Recenzja filmu w San Andreas
Film otwiera się, gdy młoda dziewczyna jedzie górską drogą i robi wszystko, czego nie powinna robić; prowadząc samochód, sięgając na tylne siedzenie, aby znaleźć swój telefon i czytając wiadomości tekstowe. Samochody zmierzają w jej stronę, a publiczność skręca, gdy wyobrażamy sobie, jak zderza się z innym samochodem. Jej złe nawyki jazdy, utrzymujące widownię na krawędzi siedzeń, bledną jednak w porównaniu z tym, co ma się wydarzyć.

Szybko przechodzimy przez fabułę. Ray (Dwayne Johnson), pilot śmigłowca ratunkowego, otrzymuje dokumenty rozwodowe od żony. Jego żona, Emma (Carla Gugino), zabrała córkę Blake (Alexandra Daddario) i zamieszkała z Danielem, niezwykle bogatym nowym chłopakiem mamy. Daniel ma ogromną firmę architektoniczną. Kiedy zaczynają się trzęsienia ziemi, Ray zostaje wezwany do służby, a Daniel proponuje zabranie Blake'a na studia. W jakiś sposób Blake czeka w holu firmy Daniela, gdzie spotyka dwóch uroczych młodych Brytyjczyków, Ben, który stara się o pracę, i jego przedwcześnie urodzonego brata Ollie.

Podczas gdy to wszystko się dzieje, działa San Andreas Fault (w końcu jest to tytuł filmu). Lawrence (Paul Giamatti), profesor Cal Tech, myśli, że może przewidzieć trzęsienia ziemi (pamiętasz film Tornado?) I zdążył wyemitować ostrzeżenie. Weź udział w mieszance ważnej historii Raya, Emmy i ich zmarłej córki, a stworzysz szybko poruszającą się, niekontrolowaną historię. Historia w końcu zaczyna być coraz mniej fragmentaryczna, aby skupić się na trzech kwestiach - niebezpiecznej wędrówce Raya i Emmy w stylu „samolotów, pociągów i samochodów” w poszukiwaniu ich córki, niekończącej się katastrofy w San Andreas i ostrzeżenia profesora Cal Tech odkrycie systemu.

Zwykle najpierw wymieniam wspaniałe momenty z filmu, ale ten film nadawał się do relacjonowania na odwrót.

Niezbyt wspaniałe momenty filmowe:

Wiele efektów specjalnych w firmie było tak fałszywych, że w rzeczywistości było to śmieszne. To było jak z filmu klasy B z 1990 roku.

Dialog został na palach. Dużo filmu spędziłem, czekając na linię uderzenia.

Tsunami uderza, a budynek, w którym schronili się Blake, Ben i Ollie, tonie. Zakończenie filmu było tak przewidywalne, że tak naprawdę nie musieli go kończyć.

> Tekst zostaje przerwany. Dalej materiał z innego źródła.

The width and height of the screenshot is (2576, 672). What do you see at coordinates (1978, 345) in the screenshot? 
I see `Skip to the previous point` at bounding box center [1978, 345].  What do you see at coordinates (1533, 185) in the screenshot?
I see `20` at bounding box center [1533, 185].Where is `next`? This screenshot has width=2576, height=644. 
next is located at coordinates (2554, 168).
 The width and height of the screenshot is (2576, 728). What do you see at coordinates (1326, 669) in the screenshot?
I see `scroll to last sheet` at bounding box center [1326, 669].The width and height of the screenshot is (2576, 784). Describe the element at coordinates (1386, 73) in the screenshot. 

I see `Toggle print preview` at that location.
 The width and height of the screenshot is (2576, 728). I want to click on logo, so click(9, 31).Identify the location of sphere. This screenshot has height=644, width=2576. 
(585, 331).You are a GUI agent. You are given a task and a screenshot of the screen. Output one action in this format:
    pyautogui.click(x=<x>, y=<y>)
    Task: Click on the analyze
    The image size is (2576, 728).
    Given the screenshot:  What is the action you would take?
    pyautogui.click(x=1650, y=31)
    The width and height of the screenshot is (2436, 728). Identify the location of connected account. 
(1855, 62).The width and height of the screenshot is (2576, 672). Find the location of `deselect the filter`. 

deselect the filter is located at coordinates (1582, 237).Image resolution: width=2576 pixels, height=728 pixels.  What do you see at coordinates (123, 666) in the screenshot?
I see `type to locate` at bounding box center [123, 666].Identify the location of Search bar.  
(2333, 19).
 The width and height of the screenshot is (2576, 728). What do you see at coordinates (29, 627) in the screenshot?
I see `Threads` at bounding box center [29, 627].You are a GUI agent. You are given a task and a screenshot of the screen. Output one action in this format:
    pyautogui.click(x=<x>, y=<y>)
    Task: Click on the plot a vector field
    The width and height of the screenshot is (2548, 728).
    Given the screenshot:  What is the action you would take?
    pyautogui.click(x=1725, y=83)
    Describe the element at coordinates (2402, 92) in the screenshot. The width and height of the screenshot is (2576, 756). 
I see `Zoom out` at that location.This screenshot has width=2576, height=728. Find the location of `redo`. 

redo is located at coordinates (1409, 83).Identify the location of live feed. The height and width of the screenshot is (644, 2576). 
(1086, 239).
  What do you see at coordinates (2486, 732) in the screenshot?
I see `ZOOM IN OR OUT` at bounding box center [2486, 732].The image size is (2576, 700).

Cała fabuła była rozczłonkowana i dysfunkcyjna. Myślę, że na podłodze krojowni musiało pozostać sporo filmu.

Nie byłem ulubieńcem fanów Ioana Gruffudda, który grał Daniela Riddicka, wyglądało na to, że wciąż nosił kredkę do oczu z filmów Fantastyczne 4.

Świetne momenty filmowe;

Pomimo niepowodzenia wielu efektów specjalnych, ten film kazał mi usiąść na skraju siedzenia. Nawet publiczność krzyczała, wiwatowała i słyszalnie wstrzymywała oddech podczas wielu scen akcji. Betonowe płyty spadające na pracowników biurowych i pieszych były tak fałszywe, ale kiedy to się stało, za każdym razem wyskakiwałem z fotela.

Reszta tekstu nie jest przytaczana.